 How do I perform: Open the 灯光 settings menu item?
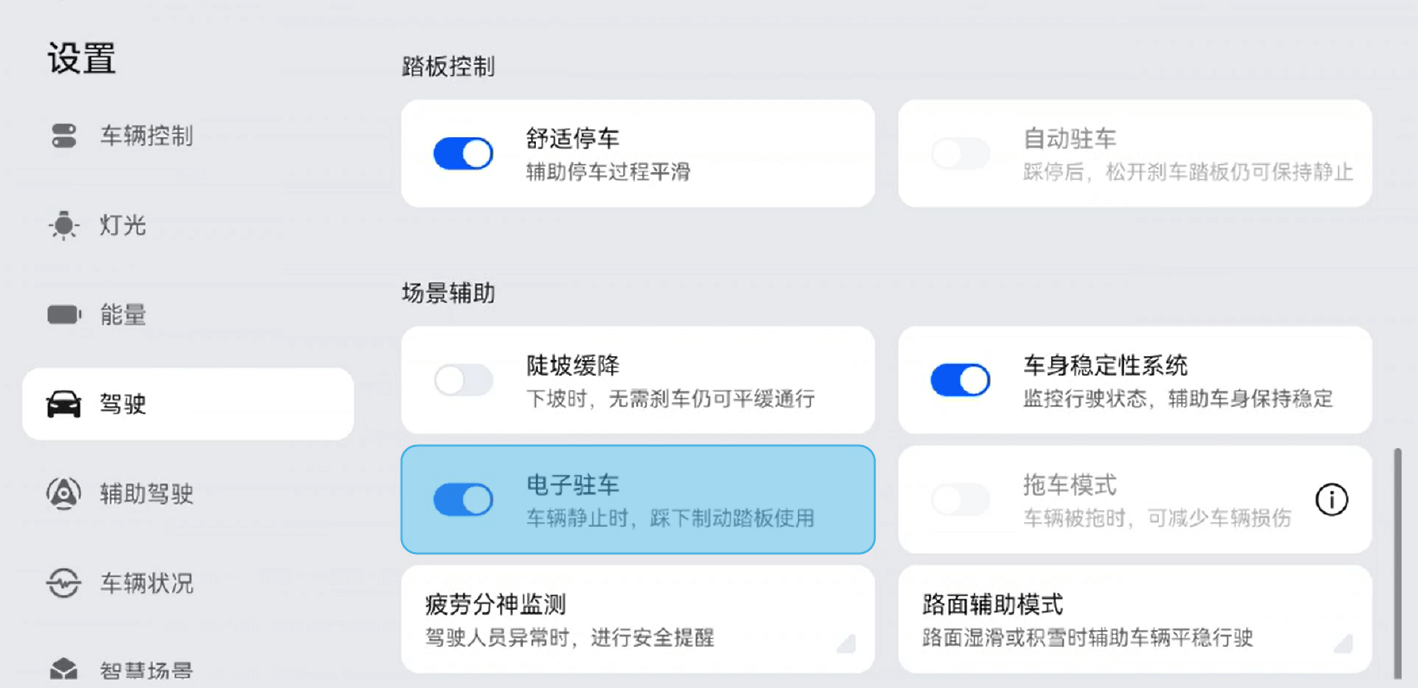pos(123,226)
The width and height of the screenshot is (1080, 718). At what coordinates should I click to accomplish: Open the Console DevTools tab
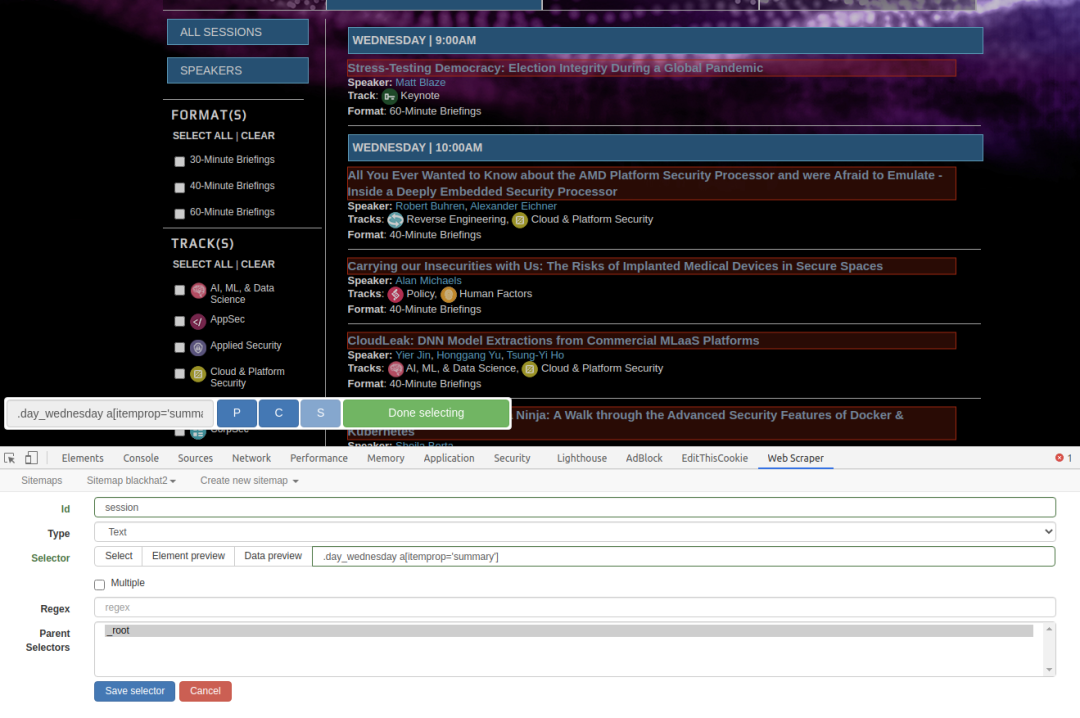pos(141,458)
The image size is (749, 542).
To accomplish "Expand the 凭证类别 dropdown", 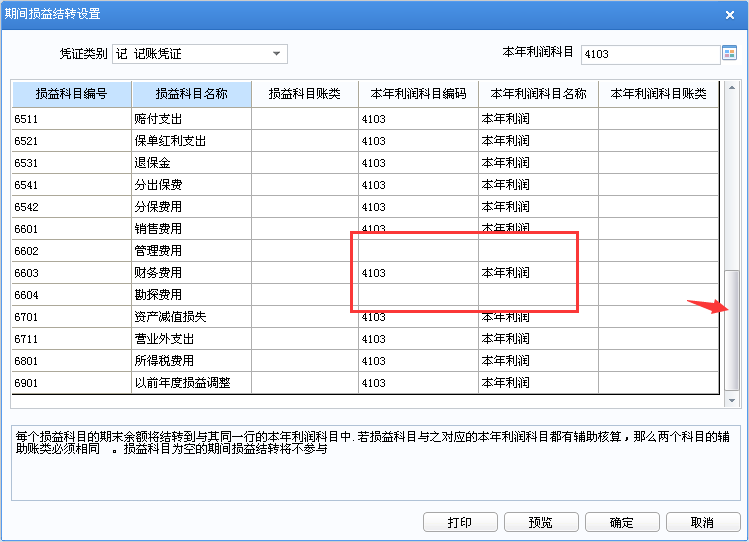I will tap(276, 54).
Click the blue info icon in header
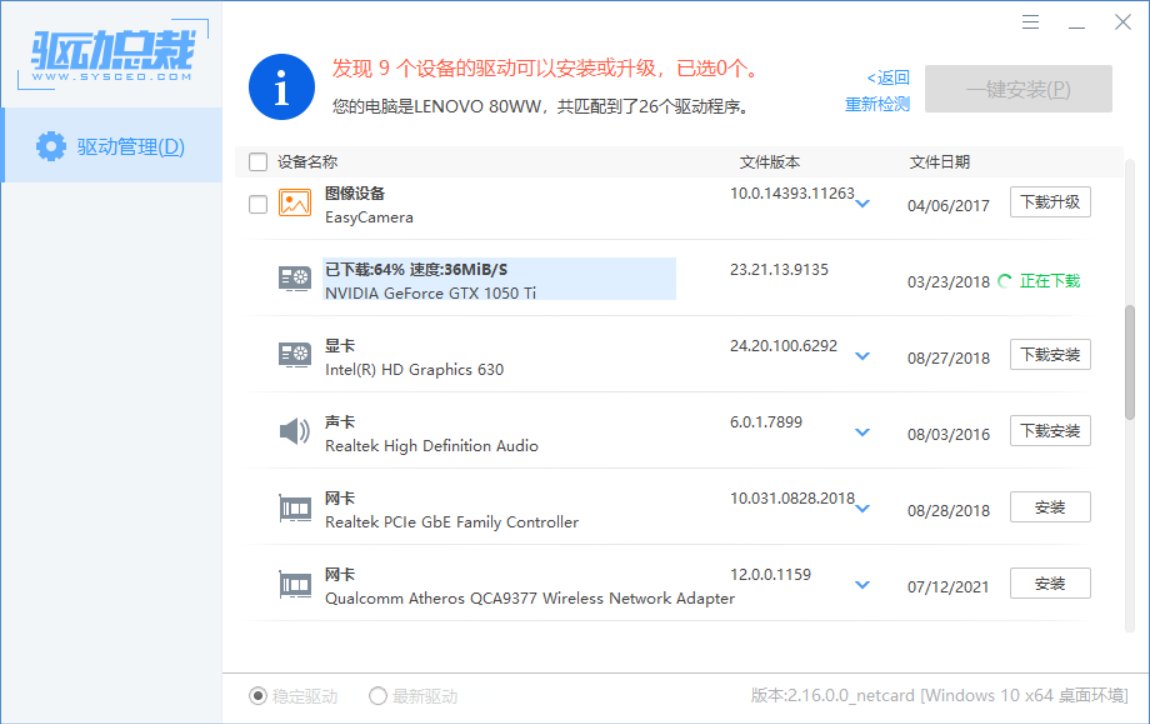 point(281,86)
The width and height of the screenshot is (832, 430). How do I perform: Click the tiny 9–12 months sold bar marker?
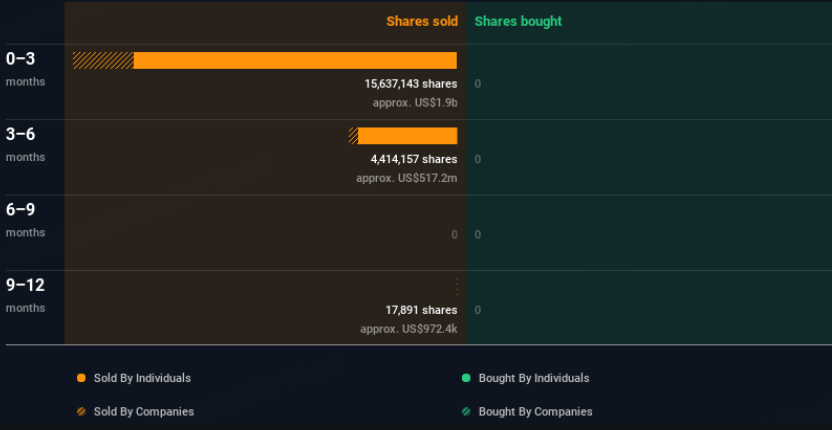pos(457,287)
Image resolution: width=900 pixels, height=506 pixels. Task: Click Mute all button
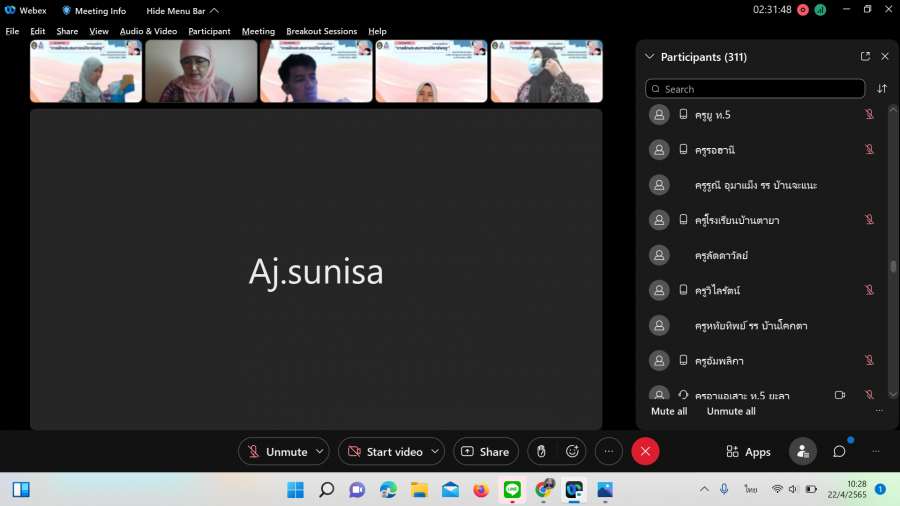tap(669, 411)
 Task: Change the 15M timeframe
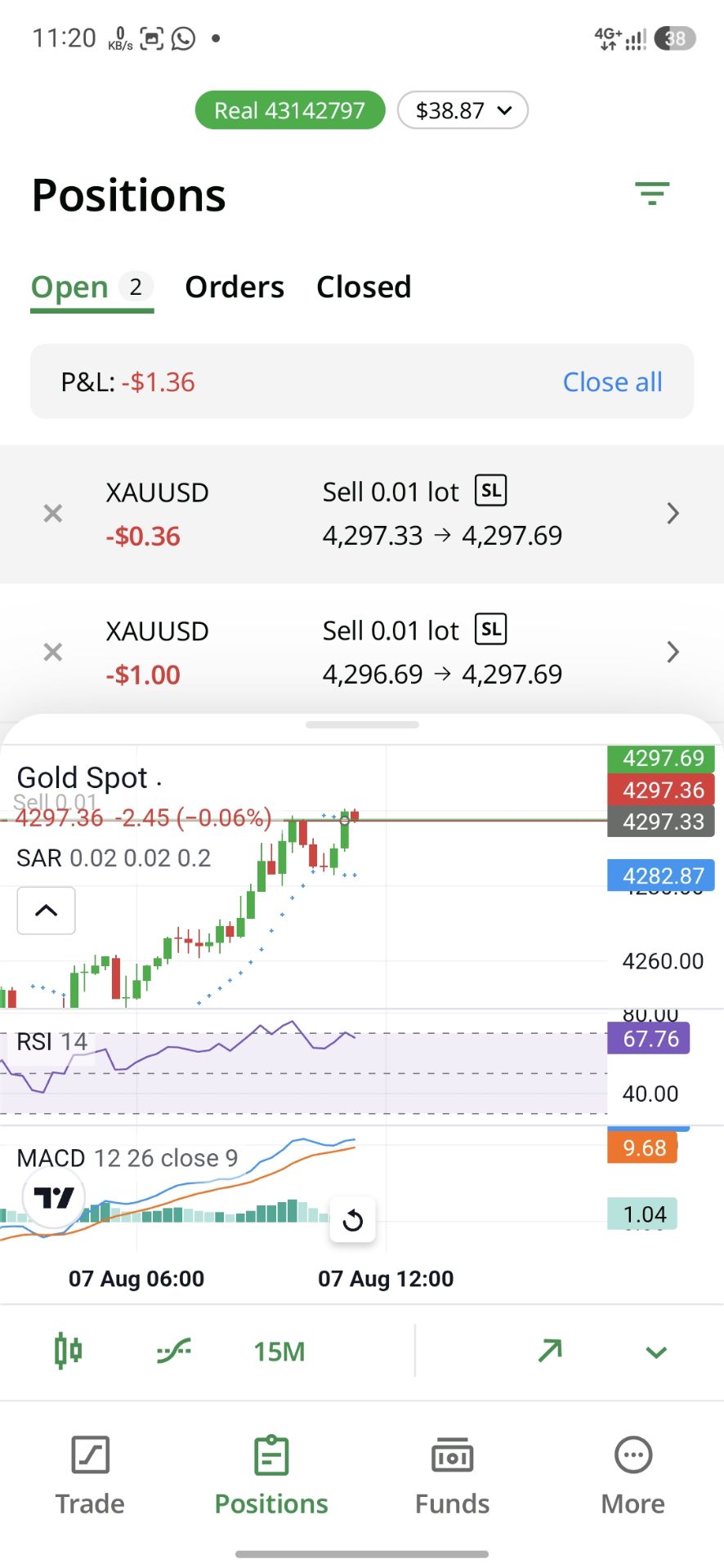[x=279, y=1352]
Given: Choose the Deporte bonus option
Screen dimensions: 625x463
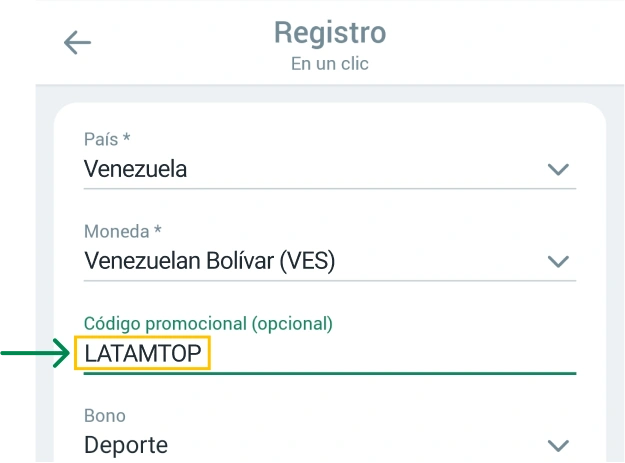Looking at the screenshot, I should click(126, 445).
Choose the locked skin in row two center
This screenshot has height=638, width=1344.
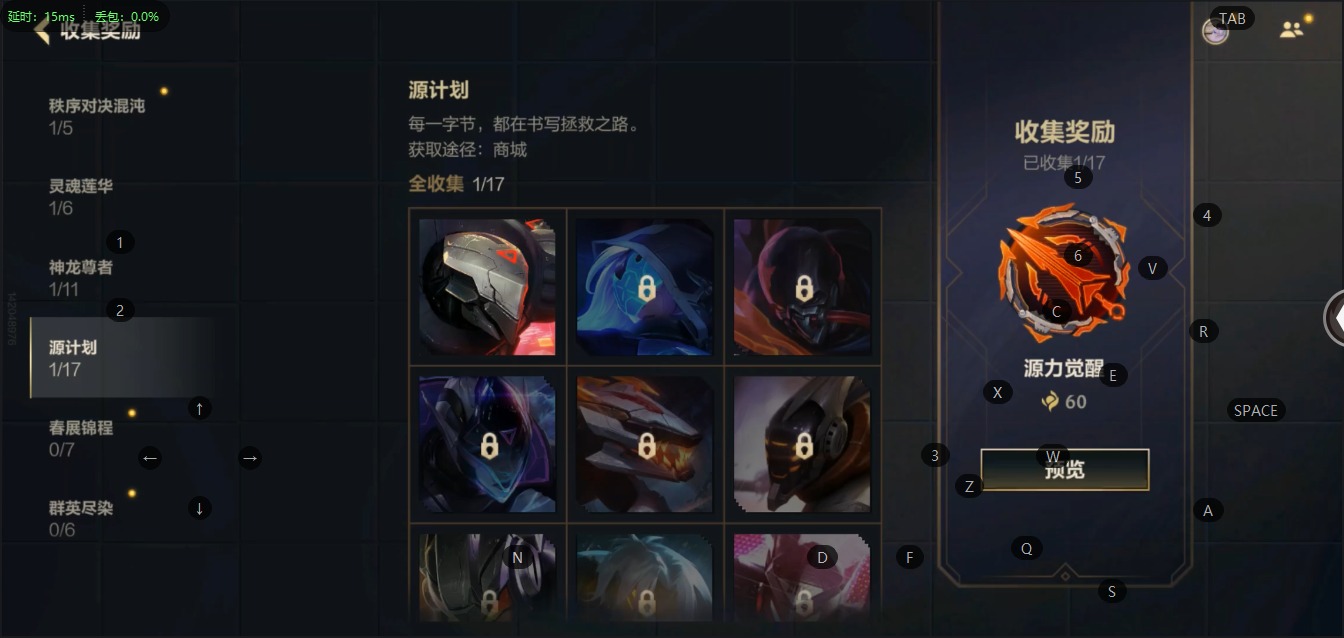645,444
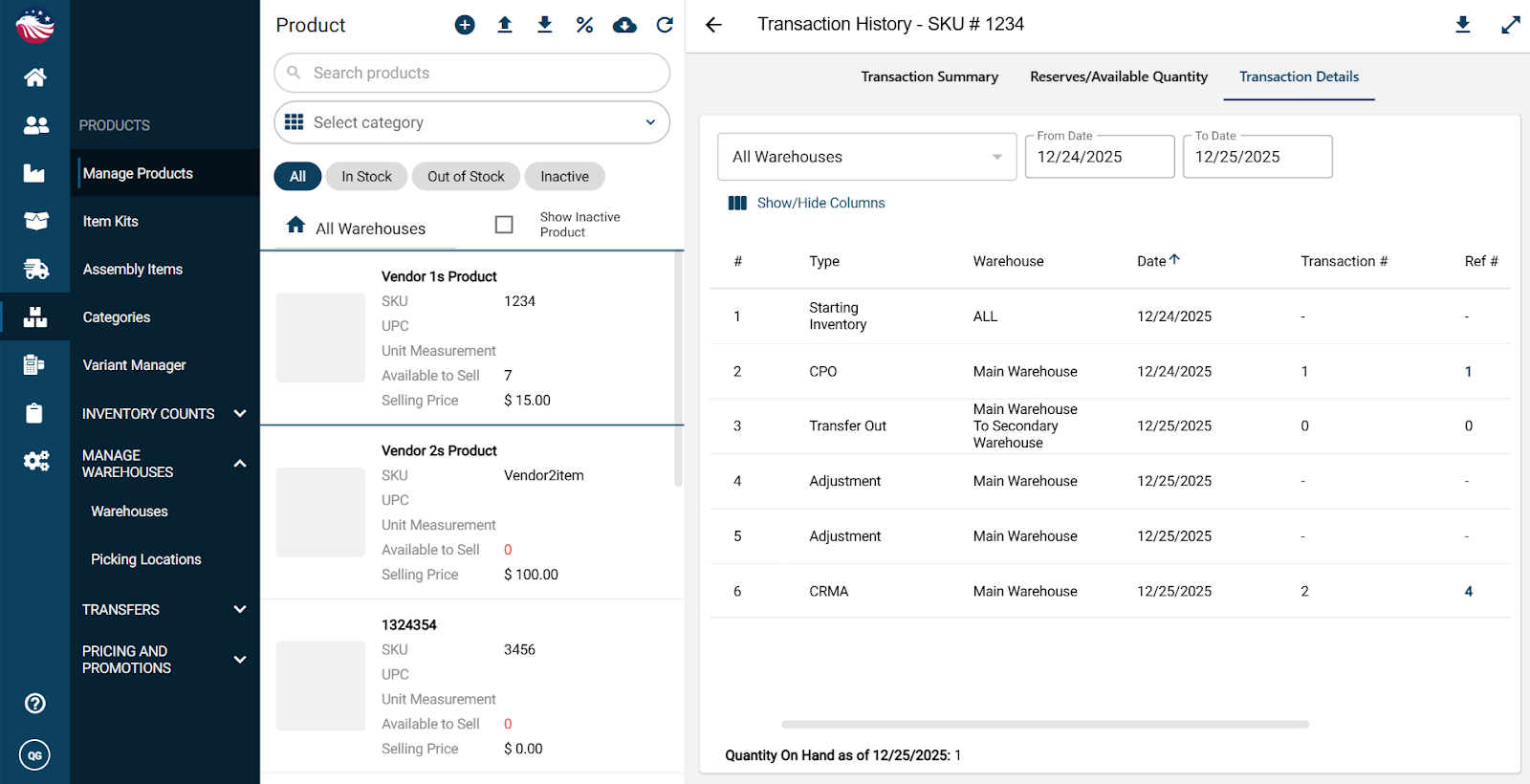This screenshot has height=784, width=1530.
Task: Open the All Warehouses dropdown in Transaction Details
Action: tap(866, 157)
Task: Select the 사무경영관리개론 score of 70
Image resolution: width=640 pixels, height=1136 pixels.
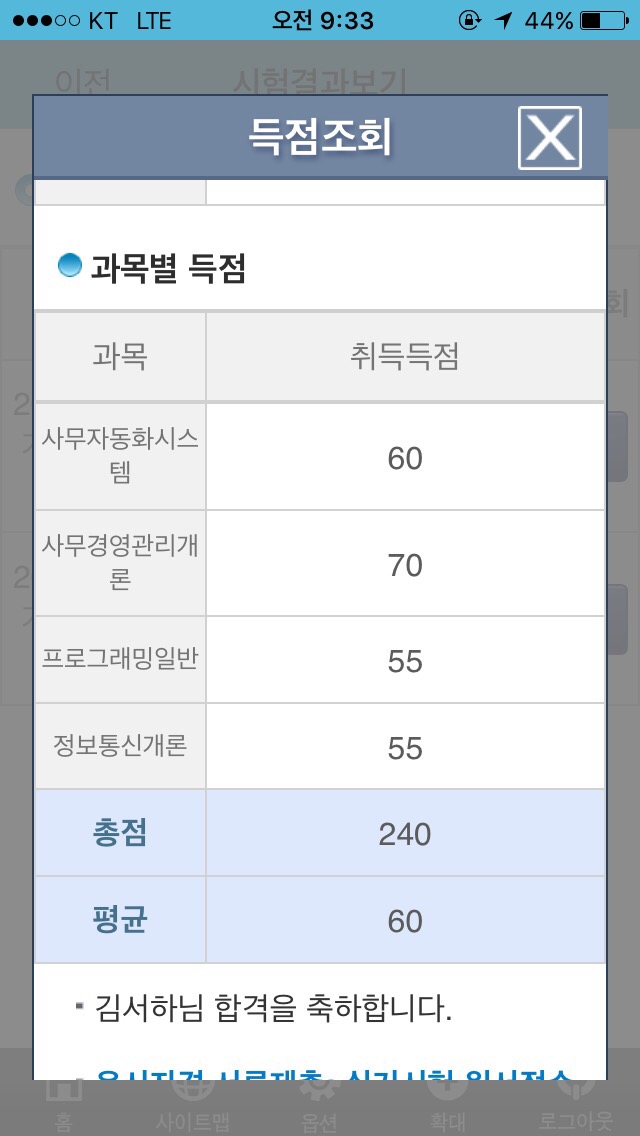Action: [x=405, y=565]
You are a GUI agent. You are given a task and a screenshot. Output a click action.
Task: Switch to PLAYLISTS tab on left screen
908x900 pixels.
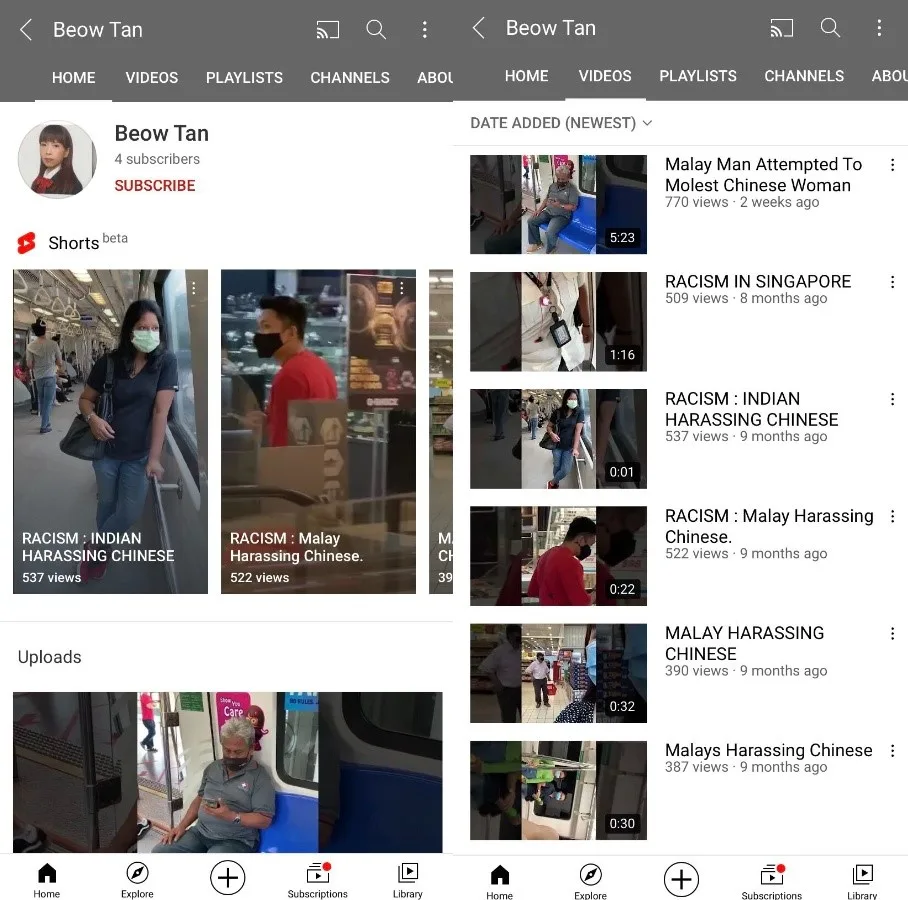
* * * *
Everything from the line containing "You are a GUI" to the last line of the listing above must be reproduced exactly, with no pictures included.

You are a GUI agent. You are given a task and a screenshot. Output a click action.
Task: Switch to PLAYLISTS tab on left screen
908x900 pixels.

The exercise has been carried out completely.